Little is known about Apple's next version of its Apple Watch. While Apple teased its newest operating system for the device, WatchOS 2, this summer at Apple's Worldwide Developers Conference, the company didn't specify any features that would be unique to its next version of the watch or even say when a new hardware would be unveiled.
In addition, Apple Watch leaks are simply hard to come by, since the device ships in much smaller volumes than the iPhone. This means the company can more easily keep product leaks under wrap.
Of course, Apple's sprawling global supply chain makes it nearly impossible for at least some leaks not to slip. And this is what has happened with Apple Watch 2 just about a week before the device's expected unveiling.
As MacRumors reported on Sept. 1, a British Apple-certified accessory and repair reseller for iOS devices, Byte, recently posted new photos and a video of what looks to be Apple Watch 2 parts. Based on the photos, the device looks as if it will feature thinner display technology and a 35.7% larger battery than the original Apple Watch battery.
Beyond these purported hardware leaks, the Apple rumor pros over at MacRumors expect Apple Watch 2 to include a GPS, a faster processor, and improved water resistance. But changes to the watch's exterior are unlikely, according to MacRumors.

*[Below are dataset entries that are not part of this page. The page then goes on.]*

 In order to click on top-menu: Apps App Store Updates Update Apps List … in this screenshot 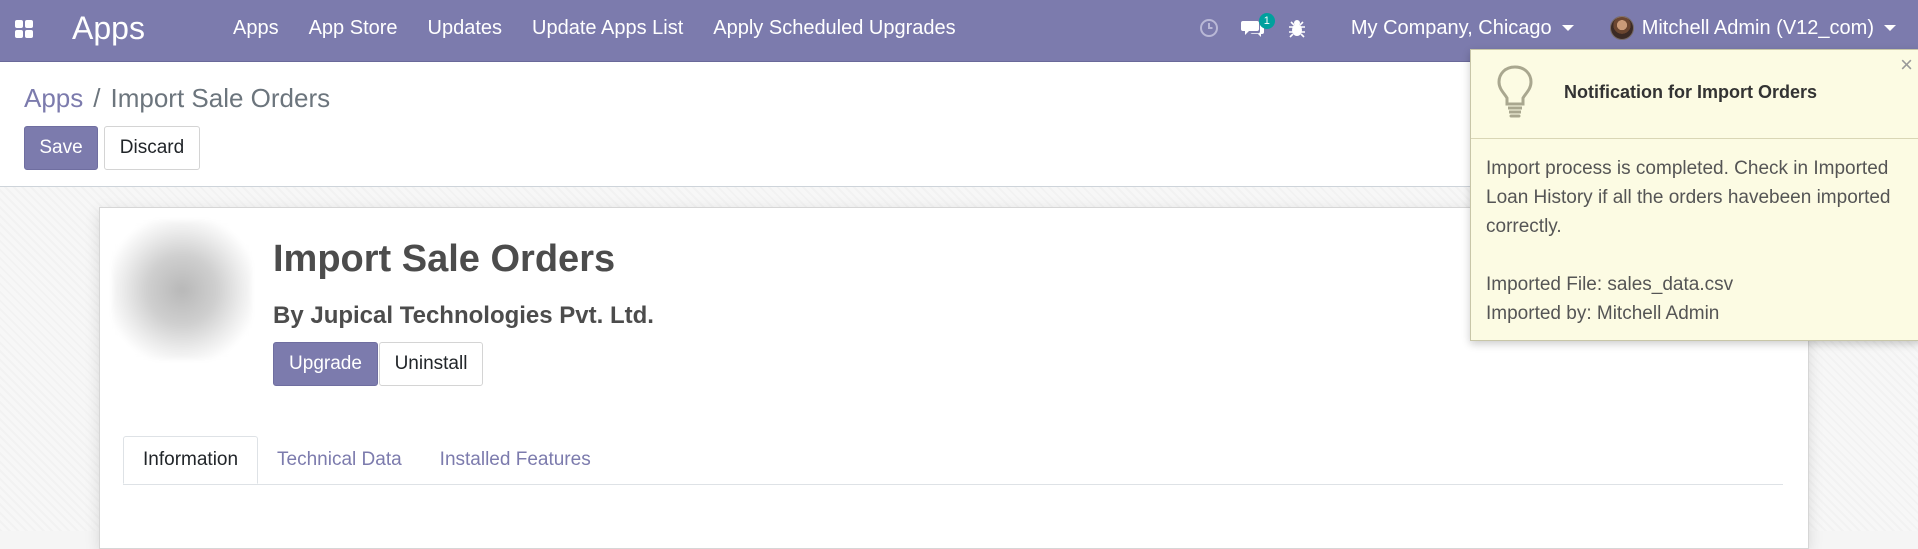, I will do `click(594, 28)`.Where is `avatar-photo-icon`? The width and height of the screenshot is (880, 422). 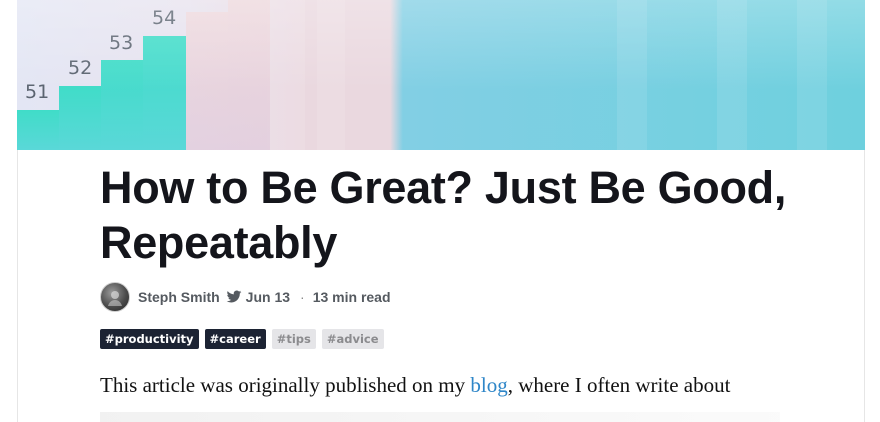 avatar-photo-icon is located at coordinates (115, 298).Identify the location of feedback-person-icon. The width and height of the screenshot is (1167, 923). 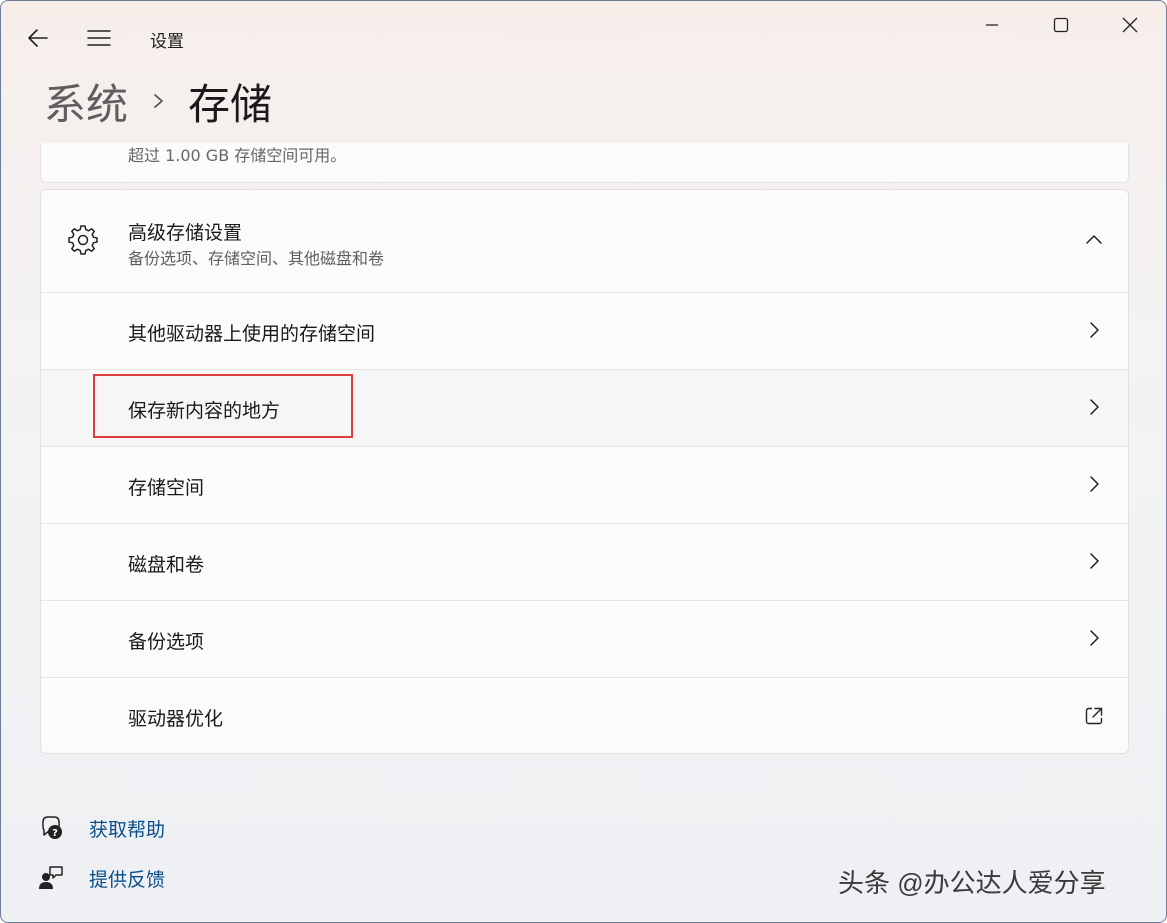
(51, 878). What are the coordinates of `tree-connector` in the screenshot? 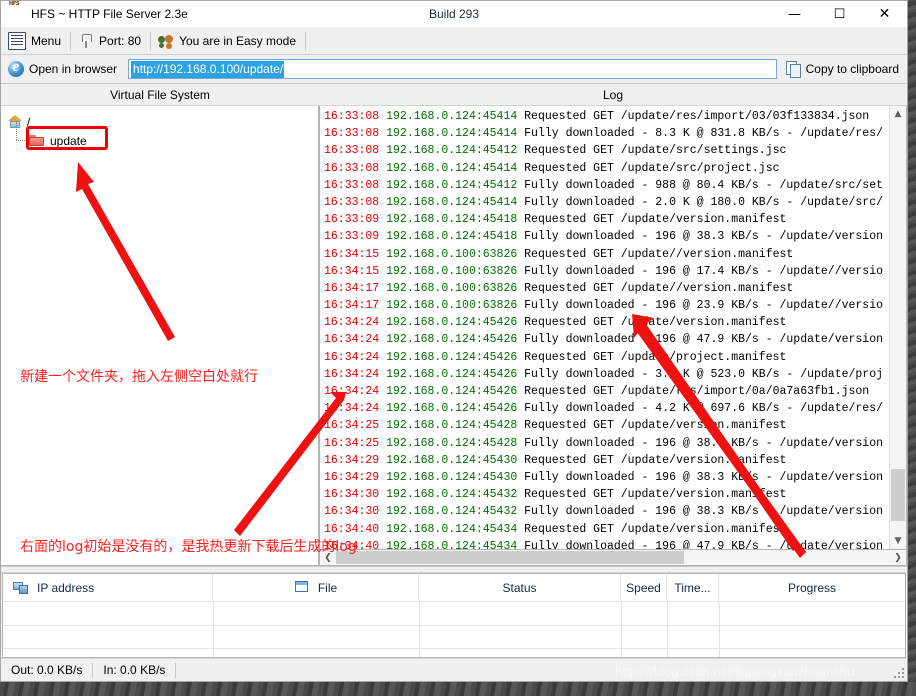 It's located at (19, 136).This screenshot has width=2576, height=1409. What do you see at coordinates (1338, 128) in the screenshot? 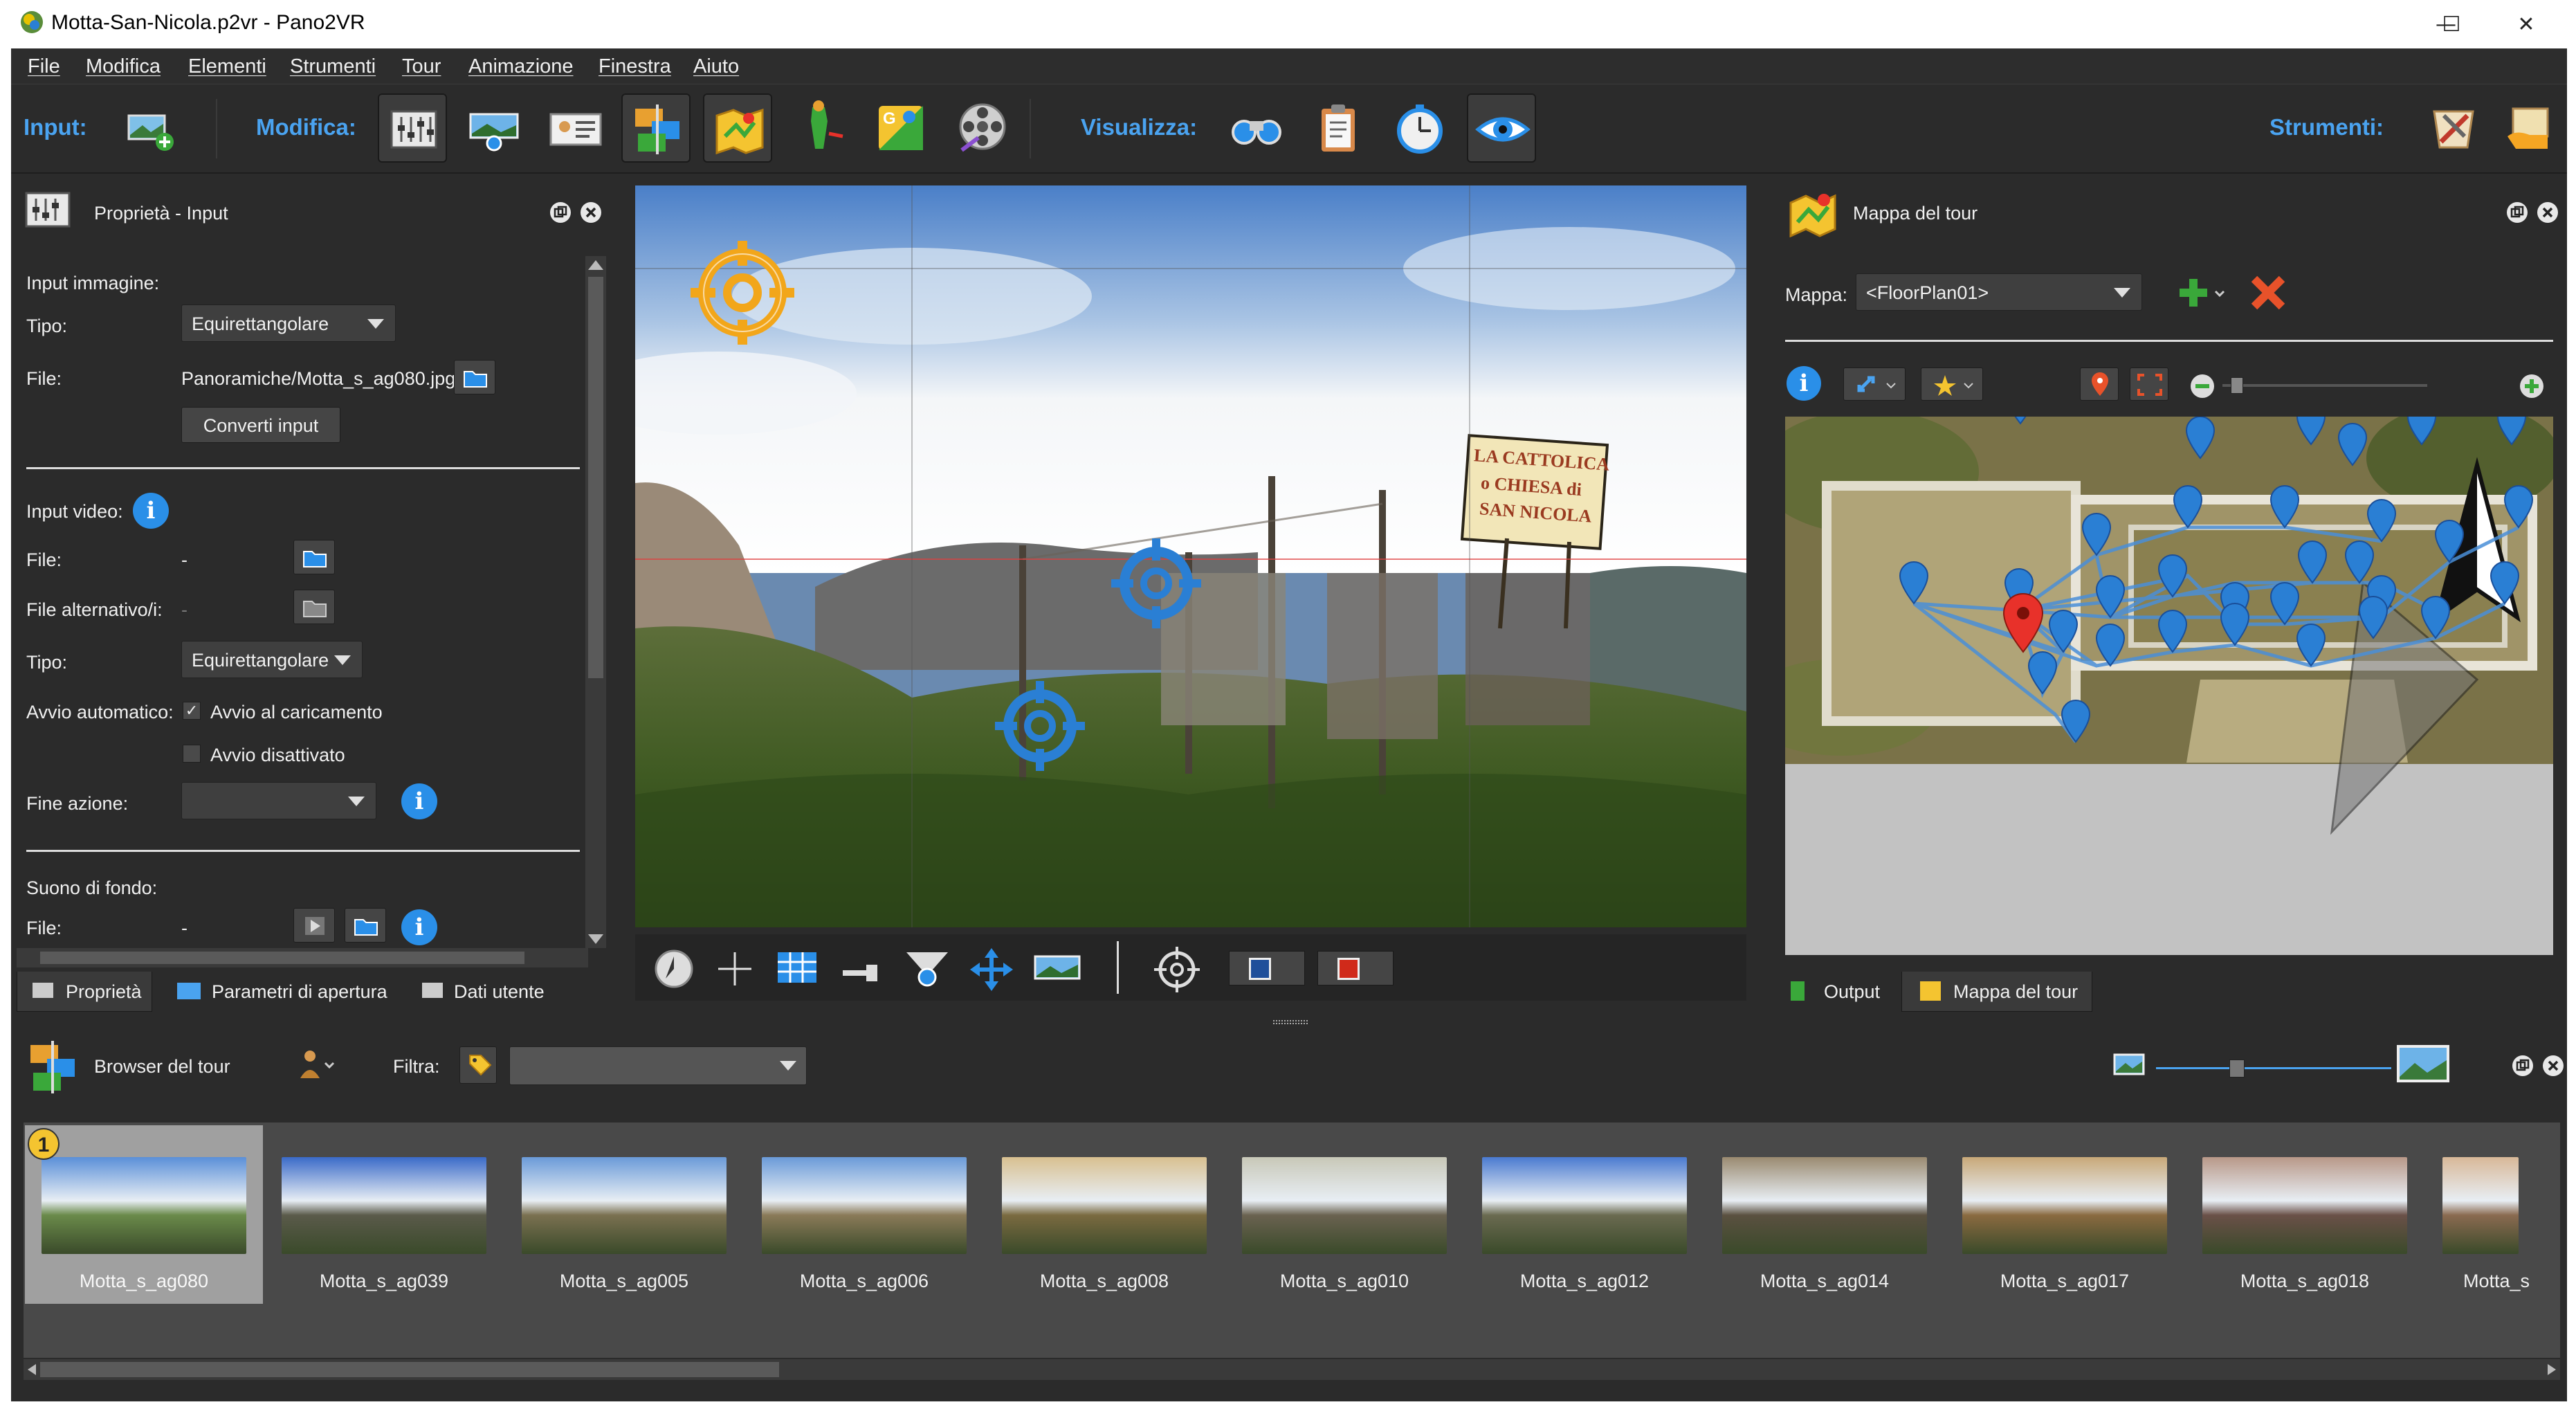
I see `clipboard-icon` at bounding box center [1338, 128].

Why a Wednesday unveiling is likely
While the ever-active Apple rumor mill doesn't seem certain that Apple Watch will make its debut on Wednesday, the best reason it could is simply that the device is due for an update.
The first version of the Apple Watch was first unveiled in September 2014. Deliveries of the device, however, didn't begin until April last year. This puts Apple at well over a year since its last Apple Watch hardware update -- a long product cycle for a new Apple product. The iPhone, for instance, is consistently refreshed every year; and the company even introduced a new, lower-priced iPhone midway through its annual cycle earlier this year.
The Apple Watch serves an interesting role in Apple's business. Probably accounting for about 2% to 3% of the company's revenue, the device won't do much either way for Apple's overall business. But that doesn't mean investors should forget about the segment. Investors are looking to see whether the company can grow its newest product category to meaningful levels in the same way it did with the iPad, which now represents 11.5% of the company's total revenue. If Apple Watch sales -- or at least a broader wearable segment if Apple chooses to launch more wearable technology in the future -- can grow to around 10% or more of revenue, the new category could both help Apple grow its business and diversify its hardware offerings.